182. ARM Adjustment Period
The time between interest rate changes on an adjustable-rate mortgage.
Example: Your ARM adjusts every year after the initial fixed-rate period.
183. Origination Fee
A fee charged by the lender to process your loan application.
Example: You pay a 1% origination fee on your $200,000 loan, which is $2,000.
184. Homebuyer Education Course
A class that teaches first-time buyers about the home-buying process.
Example: Completing the course qualifies you for a down payment assistance program.
185. Adjustable Payment Plan
A mortgage plan where payment amounts can change based on the loan type.
Example: Your payments increase every two years as part of the plan.
186. Manufactured Housing
Homes built in a factory and transported to a site.

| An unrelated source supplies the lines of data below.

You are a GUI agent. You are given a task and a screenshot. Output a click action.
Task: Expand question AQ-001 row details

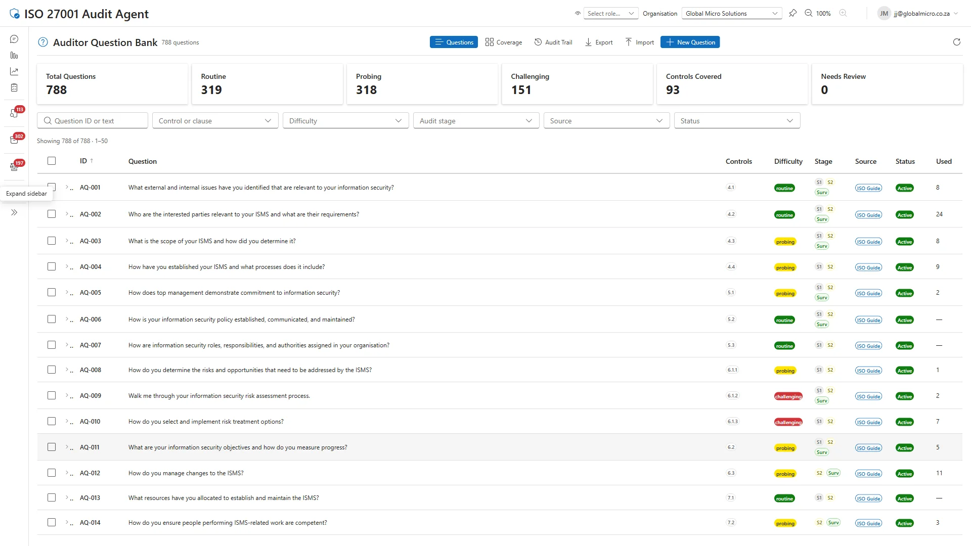(67, 187)
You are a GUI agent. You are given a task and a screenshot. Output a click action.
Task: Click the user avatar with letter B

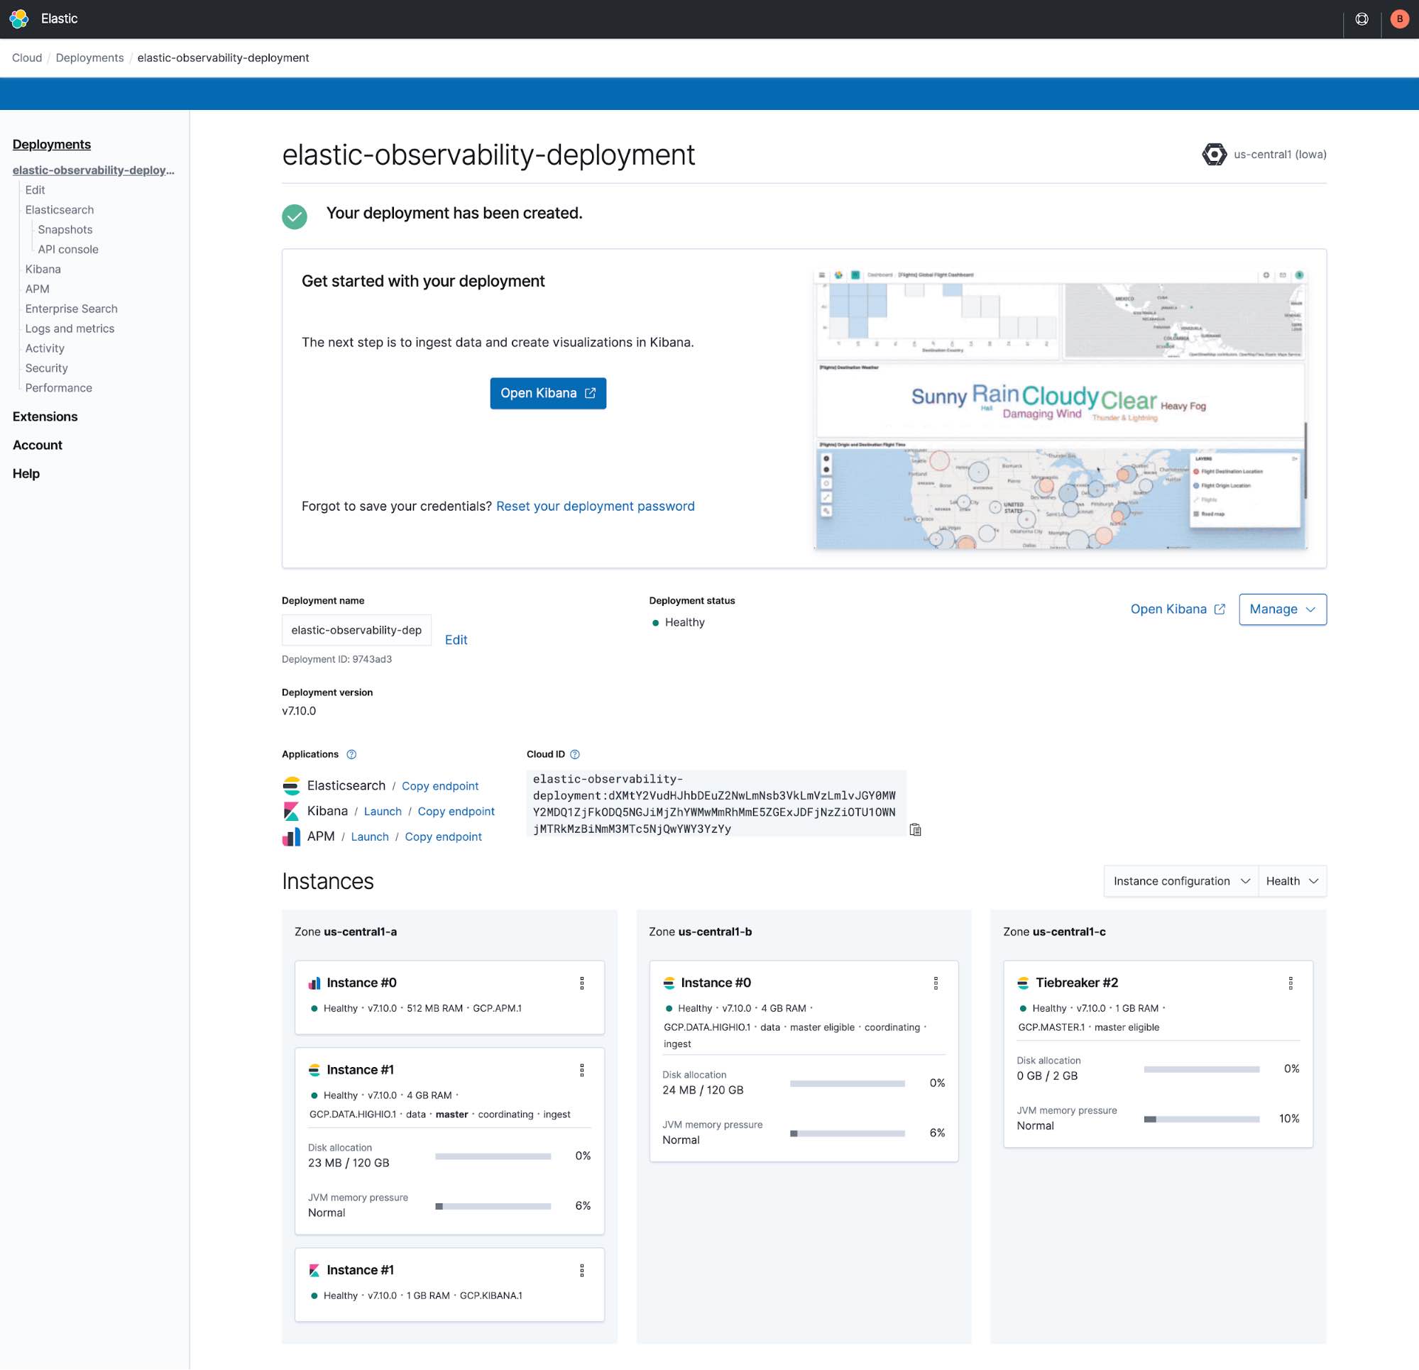[x=1400, y=18]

Example: You purchase a manufactured home and place it on a lot you own.
187. Permanent Loan
A long-term mortgage that replaces a construction loan.
Example: After your home is built, the construction loan is converted into a permanent loan.
188. Mortgage Discount Points
Fees paid upfront to reduce your loan’s interest rate.
Example: You pay $3,000 in discount points to lower your rate from 6% to 5.5%.
189. Mortgage Amortization Schedule
A chart showing how each payment is divided between principal and interest.
Example: The schedule shows you’ll pay $500 toward interest and $300 toward principal in your first payment.
190. Real Estate Owned (REO)
A property owned by a lender after foreclosure.
Example: The bank lists an REO property for sale after the previous owner defaulted.
191. Property Taxes
Taxes paid to local government based on your home’s value.
Example: Your property taxes are $2,400 annually, paid through your escrow account.
192. Annual Percentage Rate (APR)
The total cost of your loan, including interest and fees, expressed as a yearly percentage.
Example: Your loan has a 5% interest rate and a 5.5% APR after fees are included.
193. First-Time Homebuyer Credit
A tax credit or benefit for first-time homebuyers.
Example: You get a $2,000 tax credit after buying your first home.
194. Lender’s Title Insurance
Insurance that protects the lender’s interest in the property.
Example: The lender requires you to buy title insurance as part of the closing costs.
195. Home Equity Conversion Mortgage (HECM)
A type of reverse mortgage insured by the FHA.
Example: A senior homeowner uses a HECM to get monthly payments based on their home’s equity.
196. Short Sale
Selling a home for less than what is owed on the mortgage.
Example: You owe $250,000 but sell your house for $200,000 with the lender’s approval.
197. Seller Financing
When the seller acts as the lender, letting the buyer make payments directly to them.
Example: The seller agrees to finance your home purchase at a 5% interest rate.
198. Loan Origination System (LOS)
Software that lenders use to process and approve loans.
Example: The lender’s LOS helps track your application and documents during the loan process.
199. Closing Agent
The person who handles the final paperwork and ensures the transaction is completed.
Example: The closing agent coordinates signing and funds transfer on closing day.
200. Hard Money Loan
A short-term loan backed by property, often used for real estate investments.
Example: You use a hard money loan to buy and renovate a fixer-upper quickly.